Como si no fueran suficientes las malas noticias para la selección Colombia, con casi todos sus jugadores en la banca de sus respectivos clubes, o atravesando un momento lamentable, ahora, Fredy Guarín, uno de los líderes del medio campo del equipo nacional, aparentemente va dejar el fútbol de alta competición, para ir a jugar en una liga de tercer o cuarto nivel.
El destino de Fredy sería el fútbol chino, específicamente al Jiangsu Suning, lo que a todas luces lo sacaría del radar de la selección Colombia, dado el bajo nivel competitivo que se exhibe en esa liga, a la que han ido otros jugadores colombianos como Giovanni Moreno, quien era una promesa del fútbol nacional, pero se diluyó futbolísticamente al aceptar su transferencia al país asiático.

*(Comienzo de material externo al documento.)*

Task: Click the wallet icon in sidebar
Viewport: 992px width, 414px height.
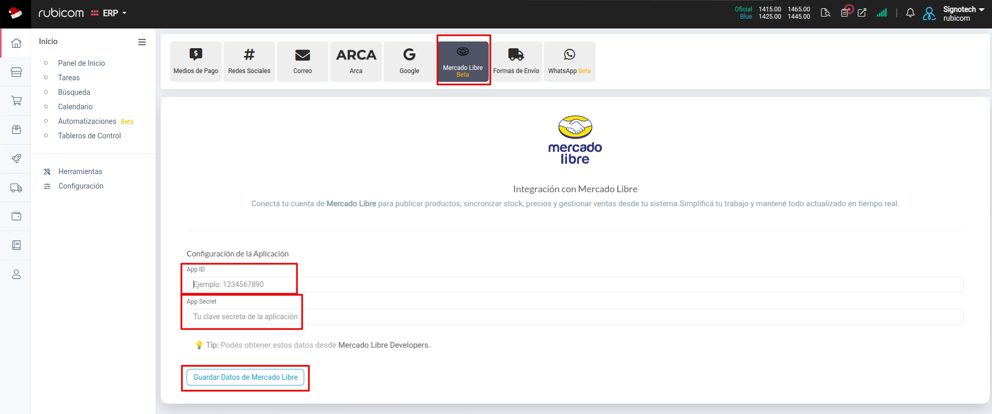Action: (16, 216)
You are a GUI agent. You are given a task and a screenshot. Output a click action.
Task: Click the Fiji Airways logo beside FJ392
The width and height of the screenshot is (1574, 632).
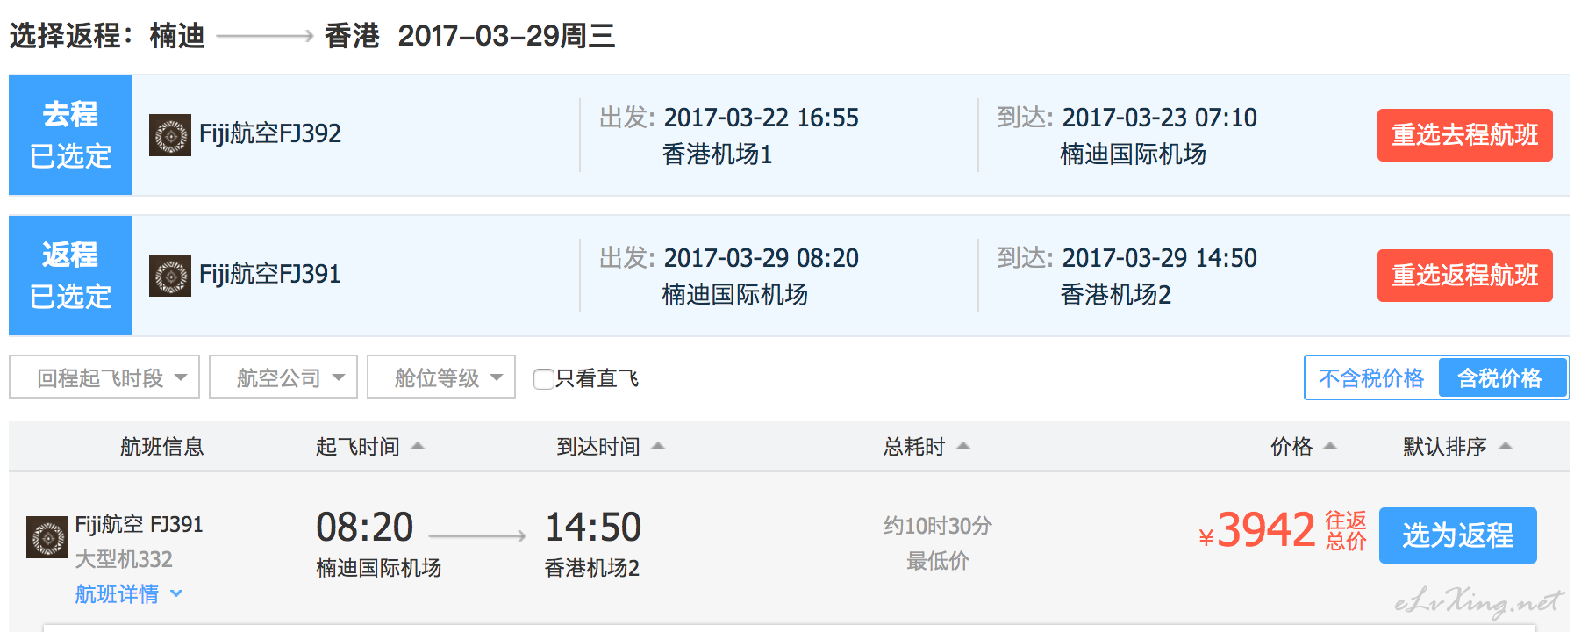coord(170,135)
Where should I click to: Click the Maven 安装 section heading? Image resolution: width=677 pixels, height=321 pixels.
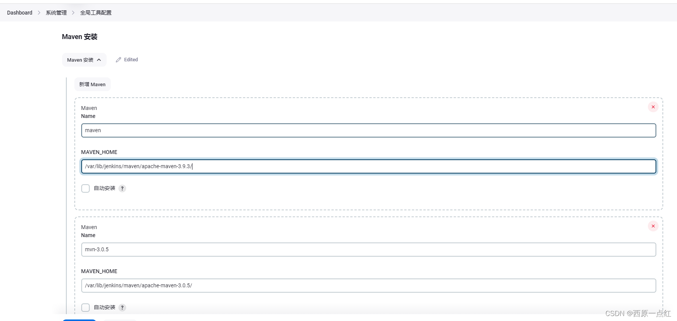click(80, 37)
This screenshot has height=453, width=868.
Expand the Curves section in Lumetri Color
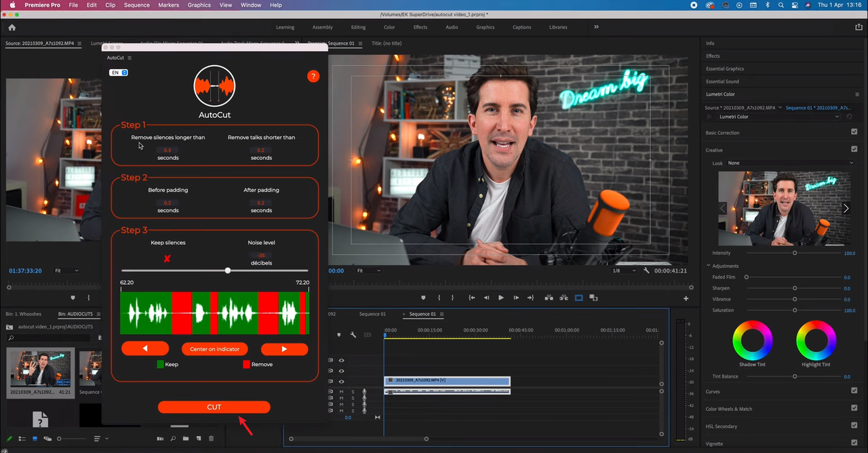(713, 391)
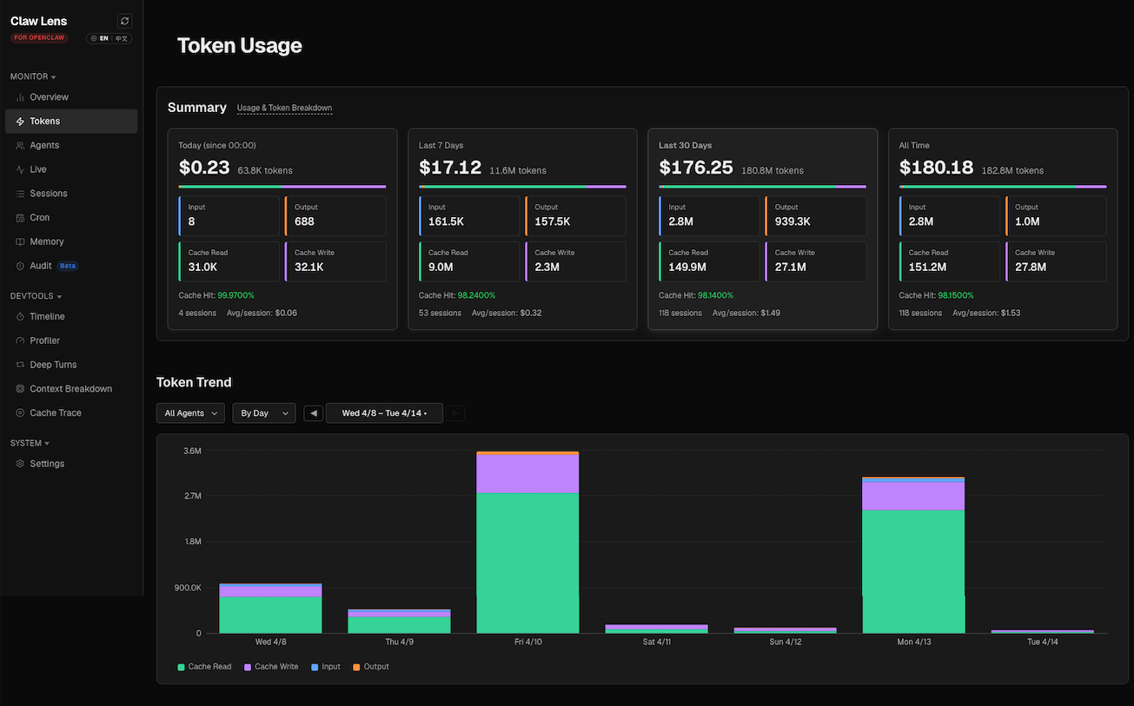Open the Cron calendar icon
The width and height of the screenshot is (1134, 706).
pos(20,218)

Claramente las razones de esta transferencia, lejos de ser deportivas, están relacionadas con el salario que va a recibir Guarín, una cifra desproporcionada, que lo pondría al nivel de las estrellas del Real Madrid o el Barcelona: 7.5 millones de euros por temporada.
Frente a esta avalancha de dinero, a la cual difícilmente alguien puede negarse, a los hinchas de la selección Colombia no nos queda más que lamentarnos y preocuparnos por el futuro del equipo nacional, que ahora ve cómo se queda sin otro de sus baluartes.